● **TEKS SUMBER**
****************************************

Menuju konten utama

Jilbab Miftahul Jannah dan Teknik Judo yang Berisiko

Penggunaan jilbab dilarang dalam olahraga judo karena dianggap bisa membahayakan dalam eksekusi teknik tertentu.

Pejudo putri Indonesia Miftahul Jannah meninggalkan arena usai didiskualifikasi dari pertandingan kelas 52 kg blind judo Asian Para Games 2018 di Jiexpo Kemayoran, Jakarta, Senin (8/10/2018). ANTARA FOTO/BOLA.COM/M Iqbal Ichsan

tirto.id - Miftahul Jannah, judoka Indonesia, sudah mempersiapkan diri selama 10 bulan di pelatnas agar bisa ikut serta dalam Asian Para Games 2018. Dalam acara multiolahraga terbesar di Asia untuk atlet difabel itu, penyandang disabilitas netra atau Visual Impairment (VI) tersebut akan turun di kelas 52 kg blind judo.

Namun, pada Senin (8/10/18) kemarin, hanya sesaat sebelum pertandingan melawan Oyun Gantulga, judoka Mongol, keinginan Miftahul Jannah untuk memberikan yang terbaik bagi Indonesia menguap begitu saja. Ia dinyatakan kalah sebelum bertanding. Saat itu ia didiskualifikasi karena enggan melepas jilbab yang ia kenakan.

****************************************

● **SASARAN TUGAS**
[A] Jawablah pertanyaan berikut berdasarkan artikel tentang jilbab Miftahul Jannah di atas.
(i) Berapa lama Miftahul Jannah mempersiapkan diri di pelatnas?
(ii) Siapa lawan yang seharusnya dihadapi Miftahul Jannah?
(iii) Di mana pertandingan itu berlangsung menurut keterangan foto?
[B] Tuliskan kembali bagian artikel tentang jilbab Miftahul Jannah di atas, mulai dari "Menuju konten utama" sampai dengan "eksekusi teknik tertentu.", tanpa mengubah satu kata pun.
[C] Tuliskan lanjutan artikel tentang jilbab Miftahul Jannah di atas, dimulai sesudah kalimat terakhirnya.
Kumpulan catatan sesudah ini tidak diperlukan.

****************************************

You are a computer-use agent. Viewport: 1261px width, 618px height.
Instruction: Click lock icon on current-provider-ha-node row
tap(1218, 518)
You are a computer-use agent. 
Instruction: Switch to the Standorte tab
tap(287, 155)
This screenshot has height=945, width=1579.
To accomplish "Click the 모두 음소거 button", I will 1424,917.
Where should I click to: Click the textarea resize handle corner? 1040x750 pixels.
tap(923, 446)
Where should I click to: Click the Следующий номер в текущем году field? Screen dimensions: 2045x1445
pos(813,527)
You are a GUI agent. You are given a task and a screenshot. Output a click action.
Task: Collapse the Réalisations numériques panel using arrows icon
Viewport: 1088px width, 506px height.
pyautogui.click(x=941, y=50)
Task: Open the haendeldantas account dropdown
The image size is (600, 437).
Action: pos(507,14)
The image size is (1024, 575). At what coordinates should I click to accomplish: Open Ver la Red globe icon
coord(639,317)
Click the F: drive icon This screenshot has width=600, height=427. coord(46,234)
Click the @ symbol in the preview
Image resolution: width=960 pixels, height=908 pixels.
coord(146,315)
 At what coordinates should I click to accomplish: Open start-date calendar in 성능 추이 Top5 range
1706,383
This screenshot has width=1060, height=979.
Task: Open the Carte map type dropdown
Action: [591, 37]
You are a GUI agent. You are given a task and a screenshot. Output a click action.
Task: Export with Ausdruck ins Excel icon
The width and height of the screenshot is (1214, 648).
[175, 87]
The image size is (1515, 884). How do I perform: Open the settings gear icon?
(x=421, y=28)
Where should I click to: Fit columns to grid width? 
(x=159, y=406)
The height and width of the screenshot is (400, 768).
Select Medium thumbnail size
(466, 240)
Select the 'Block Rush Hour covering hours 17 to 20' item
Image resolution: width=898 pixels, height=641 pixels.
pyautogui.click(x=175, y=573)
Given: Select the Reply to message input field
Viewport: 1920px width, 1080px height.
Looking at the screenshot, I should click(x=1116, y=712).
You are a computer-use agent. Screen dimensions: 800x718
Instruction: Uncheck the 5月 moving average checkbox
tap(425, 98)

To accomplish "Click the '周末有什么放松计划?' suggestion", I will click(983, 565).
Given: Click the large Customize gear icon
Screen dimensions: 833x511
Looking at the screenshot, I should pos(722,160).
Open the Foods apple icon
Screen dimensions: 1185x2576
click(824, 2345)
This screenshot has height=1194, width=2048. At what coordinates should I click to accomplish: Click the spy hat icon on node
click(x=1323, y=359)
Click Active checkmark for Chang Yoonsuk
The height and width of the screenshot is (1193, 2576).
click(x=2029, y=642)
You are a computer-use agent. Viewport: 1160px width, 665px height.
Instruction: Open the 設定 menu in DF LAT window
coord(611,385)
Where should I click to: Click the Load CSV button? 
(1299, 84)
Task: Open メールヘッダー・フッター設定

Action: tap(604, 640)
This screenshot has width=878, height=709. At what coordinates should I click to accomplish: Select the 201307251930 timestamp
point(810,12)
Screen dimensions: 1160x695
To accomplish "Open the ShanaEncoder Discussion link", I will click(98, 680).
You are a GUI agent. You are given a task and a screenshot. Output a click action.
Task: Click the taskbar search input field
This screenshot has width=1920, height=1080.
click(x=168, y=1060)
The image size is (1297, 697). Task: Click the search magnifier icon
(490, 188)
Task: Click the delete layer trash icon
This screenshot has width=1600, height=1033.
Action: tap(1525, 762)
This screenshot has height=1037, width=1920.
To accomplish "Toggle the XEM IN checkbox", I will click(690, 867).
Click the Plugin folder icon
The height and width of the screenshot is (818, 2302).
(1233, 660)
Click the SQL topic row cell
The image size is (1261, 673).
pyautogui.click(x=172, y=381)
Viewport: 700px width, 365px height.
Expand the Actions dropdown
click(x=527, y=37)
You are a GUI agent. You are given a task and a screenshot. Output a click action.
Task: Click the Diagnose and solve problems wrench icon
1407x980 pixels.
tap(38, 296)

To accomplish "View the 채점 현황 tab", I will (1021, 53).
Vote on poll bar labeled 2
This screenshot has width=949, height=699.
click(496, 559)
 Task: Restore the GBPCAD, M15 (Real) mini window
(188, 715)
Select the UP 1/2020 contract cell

****************************************

● **HASIL PER TUGAS**
[A]
(i) Miftahul Jannah mempersiapkan diri selama 10 bulan di pelatnas.
(ii) Lawannya adalah Oyun Gantulga, judoka Mongol.
(iii) Pertandingan itu berlangsung di Jiexpo Kemayoran, Jakarta.

[B]
Menuju konten utama

Jilbab Miftahul Jannah dan Teknik Judo yang Berisiko

Penggunaan jilbab dilarang dalam olahraga judo karena dianggap bisa membahayakan dalam eksekusi teknik tertentu.

[C]
Miftahul didiskualifikasi karena dinilai melanggar aturan dalam judo. Dalam peraturan wasit Federasi Judo Internasional (IJF) yang diterbitkan 28 Maret 2015 lalu, dalam artikel empat, dituliskan bahwa “rambut panjang harus diikat sehingga tidak menimbulkan ketidaknyamanan terhadap kontestan lainnya. Rambut harus diikat dengan pita rambut yang terbuat dari karet atau bahan sejenis yang tidak kaku dan mengandung komponen logam. Kepala tidak boleh ditutupi kecuali untuk pembalutan yang bersifat medis, yang harus mematuhi aturan kerapian kepala.”

Aturan wasit IFJ itu juga diperkuat dengan aturan dari International Blind Sport Federation (IBSA). Menurut IBSA, judoka tidak boleh menggunakan jilbab saat sudah memasuki area pertandingan. Saat Miftahul Jannah enggan melepas jilbabnya ketika sudah berada di arena, ia jelas-jelas sudah melanggar kedua aturan tersebut. Wasit pun dinilai sudah mengambil keputusan yang tepat dengan mendiskualifikasi atlet asal Aceh tersebut.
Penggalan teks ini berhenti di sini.